Dawn touched off a motorcycle fusillade on my second day of the BuRP Rally. At least that’s what it sounded like. A couple of dozen bikes fired up and roared out of the Laurel Park Inn at first light, in pursuit of that measure of perfection -- the southern breakfast. There was a pancake and egg joint not far up the road and this was the immediate destination of the troops. It was also rumored that some kind of a group ride had been organized for the day.
Dawn arrived with a motorcycle fusillade as folks
headed out for a southern breakfast.
Photo courtesy of Walter Kern
©copyright Walter Kern 2006

Every region has a local myth. There are those who believe that the temperature of North Carolina’s mountains drops to something like “Alpine” levels at night. This is pure bullshit. The tropical climate of North Carolina in the summer drops to amateur blast furnace levels after dark..
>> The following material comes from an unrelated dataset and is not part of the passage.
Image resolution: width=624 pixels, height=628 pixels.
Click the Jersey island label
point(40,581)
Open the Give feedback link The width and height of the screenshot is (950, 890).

It is perfectly comfortable to sit out on the hotel porch at night, provided you have a cold can of beer tucked inside your shirt collar. The locals will glance around sheepishly and say things like, “I might have to put on my jacket,” but this is more for effect than anything else. Six minutes after sunup, it was 98ยบ. I watched the cap on the K75’s gas tank bulge upward as gas pressure exceeded 400 pounds per square inch.

Rick suggested we cool the bikes by taking them out for a short run to the next town, which is called Cherokee, as it has a longstanding affiliation with a tribe of the same name. I was told there were “casinos” here. Gambling doesn’t hold much fascination for me, considering I’ve been married twice. But I’ve never been on an Indian reservation before and thought I’d take in the sights. I envisioned a quaint settlement where a proud and ancient people bartered leather goods and hides for cigarettes and women.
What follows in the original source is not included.